BICompFL: Stochastic Federated Learning with Bi-Directional Compression
Maximilian Egger, Rawad Bitar, Antonia Wachter-Zeh, Nir Weinberger, Deniz Gündüz
TL;DR
BiCompFL tackles the downlink bottleneck in stochastic federated learning by introducing bi-directional compression via minimal random coding with side information. It presents two algorithms, BiCompFL-GR and BiCompFL-PR, that exploit global or private shared randomness to send samples from local posteriors and reconstruct the global model with reduced communication. The authors provide contraction-based convergence guarantees and a theoretical framework for KL-divergence costs, including a refined analysis for Bernoulli distributions.

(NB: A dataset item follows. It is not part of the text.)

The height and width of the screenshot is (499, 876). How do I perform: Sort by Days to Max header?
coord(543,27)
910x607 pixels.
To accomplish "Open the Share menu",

Empirically, BICompFL achieves order-of-magnitude reductions in communication costs across IID and non-IID data on MNIST, Fashion-MNIST, and CIFAR-10 while maintaining state-of-the-art accuracies, and demonstrates downlink partitioning to further cut costs in favorable regimes.
Abstract
We address the prominent communication bottleneck in federated learning (FL). We specifically consider stochastic FL, in which models or compressed model updates are specified by distributions rather than deterministic parameters. Stochastic FL offers a principled approach to compression, and has been shown to reduce the communication load under perfect downlink transmission from the federator to the clients. However, in practice, both the uplink and downlink communications are constrained. We show that bi-directional compression for stochastic FL has inherent challenges, which we address by introducing BICompFL. Our BICompFL is experimentally shown to reduce the communication cost by an order of magnitude compared to multiple benchmarks, while maintaining state-of-the-art accuracies. Theoretically, we study the communication cost of BICompFL through a new analysis of an importance-sampling based technique, which exposes the interplay between uplink and downlink communication costs.